▸ TEXT:

++++++++++++++++++++

I was ignorant for a long time. But when I discovered the Shorter Catechism, things started changing fast. I have been frustrated in my attempts to encourage people to consider a Reformed perspective.

I recently spoke to my in-laws about the Lord's Day. My mother-in-law looked like she would never talk to me again.

With most people I talk to, not even a moment's consideration is given for the possibility that this Reformed chap might just be on to something... Instead of opening their Bibles, they open their mouths to call me "legalist", "Pharisee" and such like.

I am entirely alone in my convictions here. How sweet it would be to have a face-to-face conversation with another Reformed Christian.

Thank you for your words of support. They really do help.

Reactions: Like 3


----------



## earl40 (Feb 23, 2018)

Tom Hart said:


> I was ignorant for a long time. But when I discovered the Shorter Catechism, things started changing fast. I have been frustrated in my attempts to encourage people to consider a Reformed perspective.
> 
> I recently spoke to my in-laws about the Lord's Day. My mother-in-law looked like she would never talk to me again.
> 
> ...



Be patient and kind and show what one ought to do, and not do, by example. Also remember love covers a multitude of sin, which includes our blind spots.


----------



## Jack K (Feb 23, 2018)

Tom Hart said:


> Today I expressed my view to another believer and his reply was this: "Why do you have to be a stumbling block?"



If you have become convinced that merely being asked by your elders to read Scripture in the service is not enough of a calling to qualify you, I would think you can decline in a way that does not cause others to stumble. You can say no in a way that is still respectful of the elders' leadership and does not undermine them. No need to publicize your disagreement or explain your reasons. Correcting your elders as you chat with others in the church would be out of place much as presuming to preach would be.

Reactions: Like 1


----------



## Ed Walsh (Feb 23, 2018)

Tom Hart said:


> The Westminster Divines were clear that only those _gifted_, _approved_ and _called_ may preach. But who may read the Scriptures aloud to the congregation during the corporate worship?



I attend a PCA church, and their form of government is OK as far as it goes, but there is one phrase (see *bold type* in the last sentence below) that spoils the Public Reading of Holy Scripture in my church.

From the PCA DIRECTORY FOR WORSHIP CHAPTER 50

*The Public Reading of the Holy Scriptures*​
50-1. The public reading of the Holy Scriptures is performed by the minister as God’s servant. _Through it God speaks most directly to the congregation, even more directly than through the sermon._ The reading of the Scriptures _by the minister_ is to be distinguished from the responsive reading of certain portions of Scripture by the minister and the congregation. In the former God addresses His people; in the latter God’s people give expression in the words of Scripture to their contrition, adoration, gratitude and other holy sentiments. The psalms of Scripture are especially appropriate for responsive reading.

++++++++++++++++++++

▸ DATA FOR ANALYSIS:
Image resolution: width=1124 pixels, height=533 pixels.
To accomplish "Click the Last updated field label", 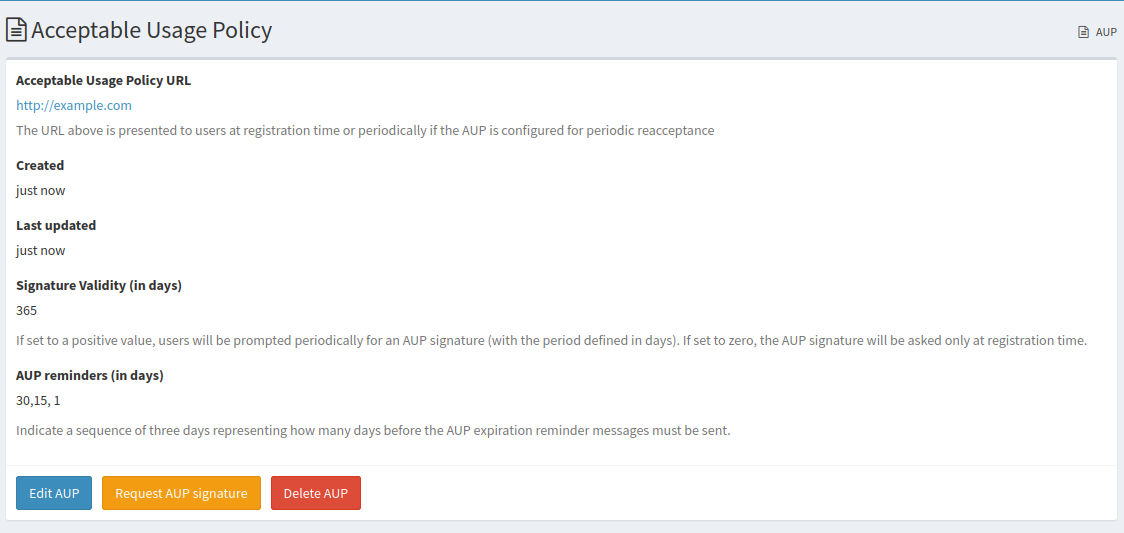I will pos(56,225).
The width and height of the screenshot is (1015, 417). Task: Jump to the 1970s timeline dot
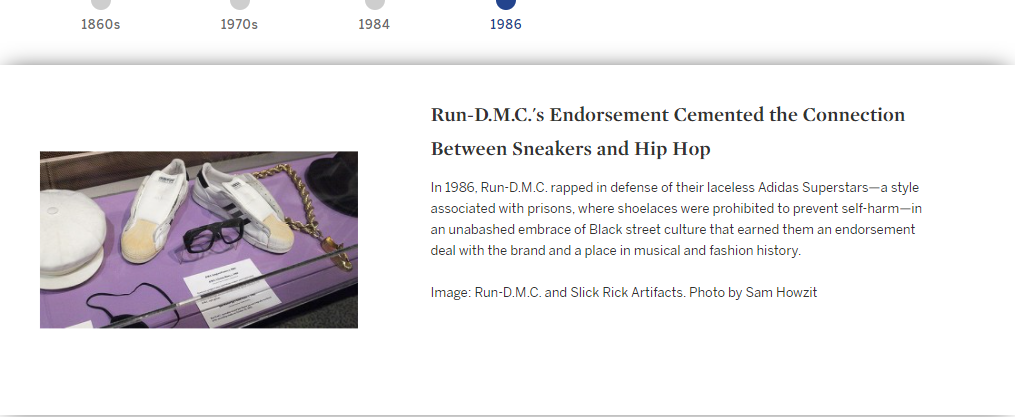click(x=239, y=3)
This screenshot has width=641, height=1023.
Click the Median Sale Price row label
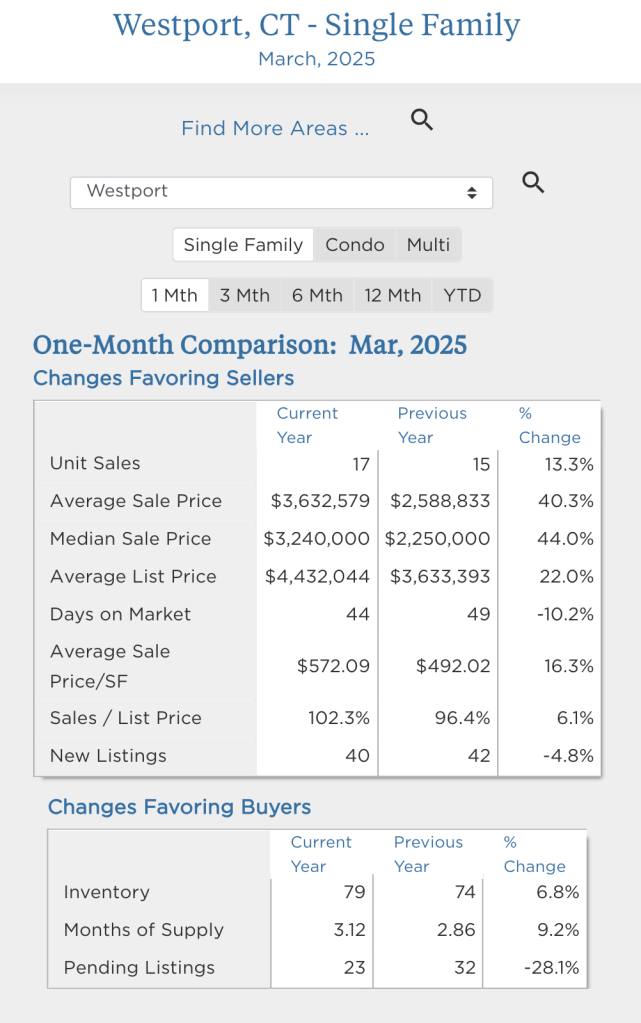pos(130,539)
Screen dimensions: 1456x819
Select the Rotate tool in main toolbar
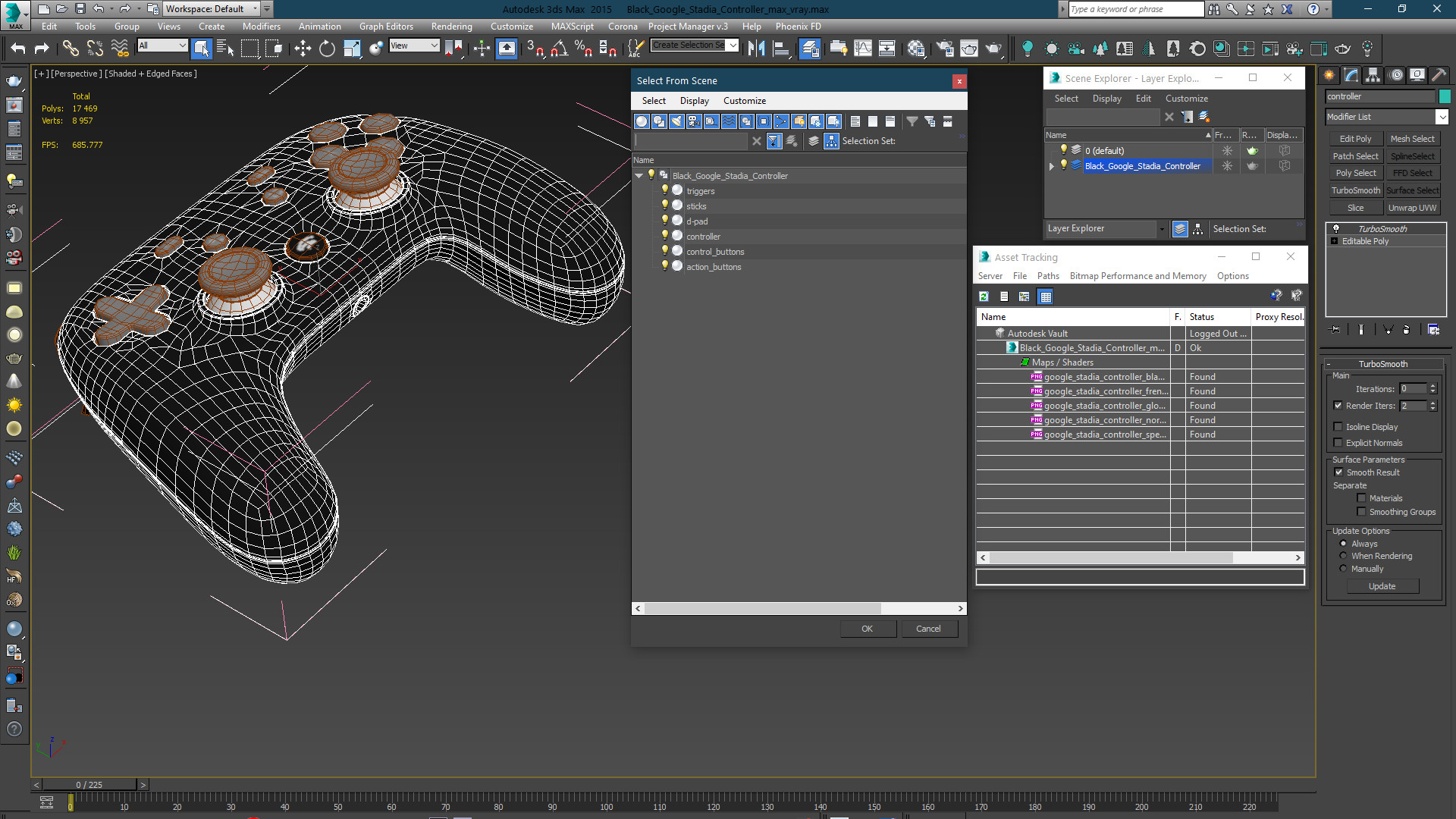(327, 49)
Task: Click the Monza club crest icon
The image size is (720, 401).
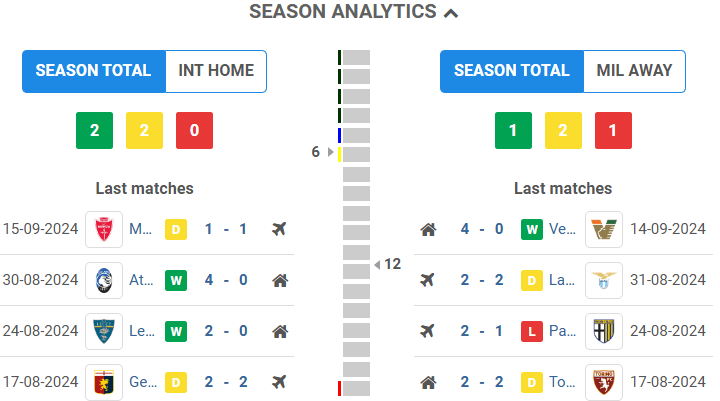Action: tap(104, 229)
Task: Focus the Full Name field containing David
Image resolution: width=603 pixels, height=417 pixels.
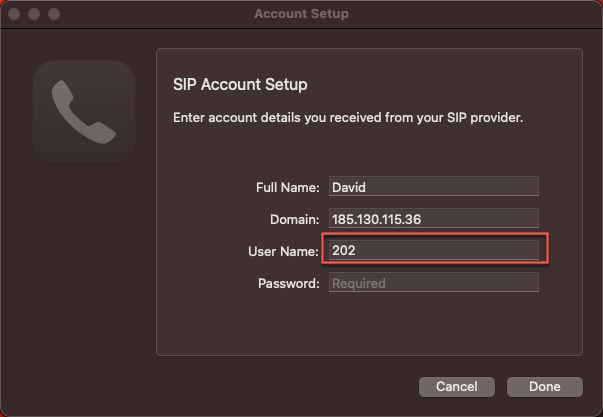Action: [x=432, y=186]
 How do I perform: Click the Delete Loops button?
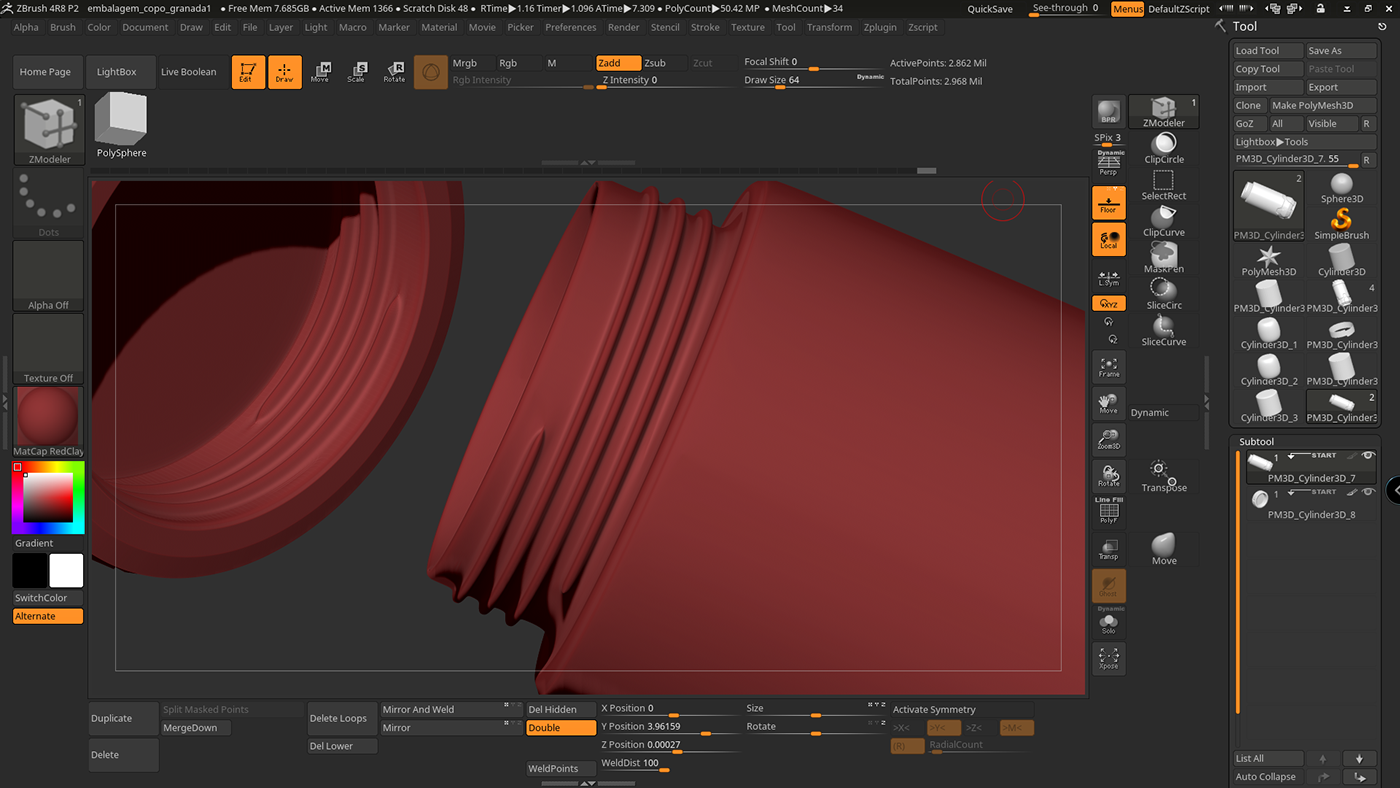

++++++++++++++++++++

▸ PROMPT 1: List the qualifications that the forum thread says the Westminster Divines required of those who may preach.
▸ PROMPT 2: Pick up the forum thread on Reformed convictions from its final sentence and continue it.
The lines after the forum thread are separate material, unrelated to it.

▸ WRITTEN REPLY 1: gifted, approved, called

▸ WRITTEN REPLY 2:
50-2. The reading of the Holy Scriptures in the congregation is a part of the public worship of God and _should be done by the minister_ *or some other person.* (emphasis added)

What in the world does that mean?


----------



## TylerRay (Feb 23, 2018)

One way to think about the issue is this: To read the Word publicly is to _administer the Word of God to his people_. Only the _Ministers of the Word_ are called upon to _administer the Word_.

I'm deeply sorry, @Tom Hart, to hear that you do not have any strong churches nearby. I'll keep you in prayer in that regard. Is there any way that you could move? I judge by your name that you aren't a native Korean. What keeps you there?

Reactions: Like 1


----------



## fredtgreco (Feb 23, 2018)

Ed Walsh said:


> I attend a PCA church, and their form of government is OK as far as it goes, but there is one phrase (see *bold type* in the last sentence below) that spoils the Public Reading of Holy Scripture in my church.
> 
> From the PCA DIRECTORY FOR WORSHIP CHAPTER 50
> 
> ...


It goes back to at least 1894:

*PCUS 1894, III-1*
The reading of the Holy Scriptures in the congregation is a part of the public worship of God, and ought to be performed by the minister or some other authorized person.


----------



## TylerRay (Feb 23, 2018)

fredtgreco said:


> It goes back to at least 1894:
> 
> *PCUS 1894, III-1*
> The reading of the Holy Scriptures in the congregation is a part of the public worship of God, and ought to be performed by the minister or some other authorized person.


It's interesting that the 1894 language says "some other *authorized *person." This seems to indicate that it was considered irregular for someone who isn't a minister to read the Word publicly, though it was considered permissible in extraordinary circumstances.

By omitting the term _authorized_, the PCA BCO seems to be throwing the doors open.


----------



## fredtgreco (Feb 23, 2018)

TylerRay said:


> It's interesting that the 1894 language says "some other *authorized *person." This seems to indicate that it was considered irregular for someone who isn't a minister to read the Word publicly, though it was considered permissible in extraordinary circumstances.
> 
> By omitting the term _authorized_, the PCA BCO seems to be throwing the doors open.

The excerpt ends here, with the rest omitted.